Mas não andemos a perder tempo com isso. Falemos, antes de Laemmert e Co., a mítica e histórica editora do Rio de Janeiro, a casa editorial que lançou as treze edições do “Cozinheiro Imperial”. Ela situava-se no n° 66 da Rua do Ouvidor. Foi inaugurada em 1838 – um ano antes do lançamento do “Cozinheiro”, seu primeiro grande sucesso de vendas – pelos irmãos Eduardo e Henrique Laemmert, nascidos no Grão-Ducado de Baden, em 1806.
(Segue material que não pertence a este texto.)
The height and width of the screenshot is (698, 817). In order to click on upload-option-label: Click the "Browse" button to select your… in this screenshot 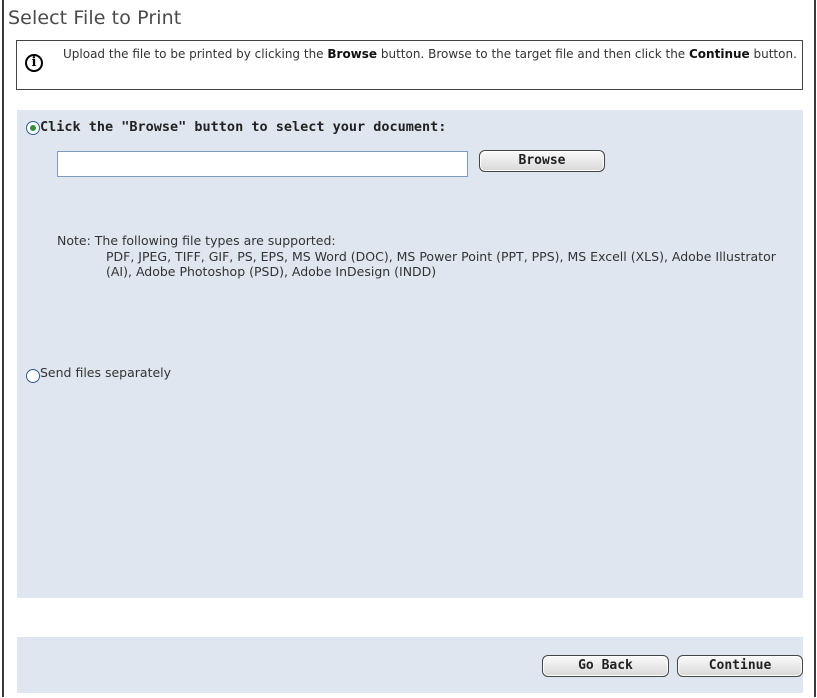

Essa casa de edição publicou várias preciosidades da cultura brasileira, como “A Lyra Moderna ou Collecção de Doze Modinhas Brasileiras escolhidas e D’hum grande Lundum para piano-forte” e as muitas edições anuais do Almanak Laemmert – publicado ano após ano até 1930. Em 1862 o próprio imperador Pedro II visitou a Casa Laemmert e Eduardo foi eleito sócio do Instituto Histórico e Geográfico Brasileiro. Sobre o “Cozinheiro Imperial”, resta dizer que a obra foi escrita pelo visconde de Vilarinho de São Romão, português que viveu no Rio de Janeiro. Sobre o “conto da Patolina”, deixem estar, que qualquer dia conto essa história a vocês (seria muita história de soberba para uma crônica apenas). Sobre o “Caldo para vapores e flatos que sobem à cabeça” et sur les vanités de ce monde, ficam as lições de Pedro Sem. A aproveitar ao juízo de quem o tenha, no compromisso de oferecê-lo a quem lhe falta.